Een kleine ontboezeming van Akwasi Owusu Ansah: hij heeft geen havo-diploma. Lekker belangrijk, zul je denken, maar er was een moment in zijn leven dat hij dat eigenlijk wel nodig had. Elf jaar geleden, om precies te zijn. Hij schreef zich in voor de toneelschool in Maastricht en blufte zich door het aanmeldingsformulier: in het bezit van een havo-diploma. [X]
‘Ik had het verkloot op school, maar ik dacht: fuck it, niet geschoten is altijd mis. Ik kwam door de eerste ronde, door de tweede en door de derde, en toen kon ik ineens kiezen uit twee opleidingen. Ik dacht: nu zit ik goed, dit is ongekend. Toch bleef ik die vier jaar soms wel angstig dat ze erachter zouden komen, hoor. Nu wordt erover gesproken om me ambassadeur te maken van de school. Dat zou een mooie rel worden als ik een speech houd, haha!’
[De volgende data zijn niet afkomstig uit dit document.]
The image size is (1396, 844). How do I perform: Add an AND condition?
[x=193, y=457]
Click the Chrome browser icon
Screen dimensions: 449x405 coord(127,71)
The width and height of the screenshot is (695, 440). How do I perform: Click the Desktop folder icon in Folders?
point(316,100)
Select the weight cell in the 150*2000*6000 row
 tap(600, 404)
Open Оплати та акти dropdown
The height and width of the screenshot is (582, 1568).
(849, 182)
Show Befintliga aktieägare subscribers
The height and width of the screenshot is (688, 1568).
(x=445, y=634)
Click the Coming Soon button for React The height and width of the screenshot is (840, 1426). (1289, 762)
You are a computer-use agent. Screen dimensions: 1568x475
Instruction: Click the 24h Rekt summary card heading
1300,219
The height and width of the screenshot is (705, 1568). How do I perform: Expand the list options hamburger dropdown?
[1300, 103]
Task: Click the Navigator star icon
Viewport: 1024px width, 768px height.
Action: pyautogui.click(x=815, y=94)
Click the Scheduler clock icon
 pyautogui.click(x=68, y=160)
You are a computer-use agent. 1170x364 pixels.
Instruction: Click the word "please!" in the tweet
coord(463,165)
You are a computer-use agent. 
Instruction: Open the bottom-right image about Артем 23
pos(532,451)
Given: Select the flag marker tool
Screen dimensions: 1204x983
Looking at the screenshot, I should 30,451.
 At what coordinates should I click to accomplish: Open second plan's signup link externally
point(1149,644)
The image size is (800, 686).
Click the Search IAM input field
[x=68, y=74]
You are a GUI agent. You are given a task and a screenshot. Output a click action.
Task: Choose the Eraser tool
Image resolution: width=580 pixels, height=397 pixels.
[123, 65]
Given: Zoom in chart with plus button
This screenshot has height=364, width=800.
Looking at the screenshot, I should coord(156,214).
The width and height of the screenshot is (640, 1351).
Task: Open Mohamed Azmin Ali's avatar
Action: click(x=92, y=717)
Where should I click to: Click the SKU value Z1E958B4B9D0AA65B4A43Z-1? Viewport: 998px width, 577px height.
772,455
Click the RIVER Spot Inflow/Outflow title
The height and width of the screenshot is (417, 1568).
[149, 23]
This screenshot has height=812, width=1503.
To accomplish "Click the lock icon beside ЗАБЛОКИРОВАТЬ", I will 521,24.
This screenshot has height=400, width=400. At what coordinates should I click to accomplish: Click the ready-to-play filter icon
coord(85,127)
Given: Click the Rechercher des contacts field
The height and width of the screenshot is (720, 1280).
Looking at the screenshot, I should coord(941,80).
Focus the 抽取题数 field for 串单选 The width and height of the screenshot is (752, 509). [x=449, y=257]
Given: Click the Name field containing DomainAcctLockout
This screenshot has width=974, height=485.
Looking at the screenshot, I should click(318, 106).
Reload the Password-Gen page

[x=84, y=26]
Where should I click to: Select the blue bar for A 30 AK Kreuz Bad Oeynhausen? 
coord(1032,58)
Niet dat hij dat diploma van de toneelschool niet verdient. Hij werkte er hard genoeg voor, ook al was hij er niet altijd. Akwasi was in 2009 gedebuteerd met Zwart Licht, een hiphop/grime trio met producer Hayzee en rapper Leeroy. Ze waren behoorlijk populair en konden overal spelen waar ze maar wilden. Maar Akwasi had zich ingeschreven voor de toneelacademie in Maastricht en zette het plan door om daar te gaan wonen. Zijn collega’s begrepen er helemaal niets van, maar Akwasi was vastbesloten. Zijn klasgenoten keken hem wel eens raar aan als hij weer eens met vier uur slaap na een show op Noorderslag zat te knikkebollen bij een les dramaturgie. Maar hij kreeg het vertrouwen dat hij nodig had, onder andere van zijn mentor. ‘Die zei: doe het allebei, maar communiceer, anders gaat het mis’.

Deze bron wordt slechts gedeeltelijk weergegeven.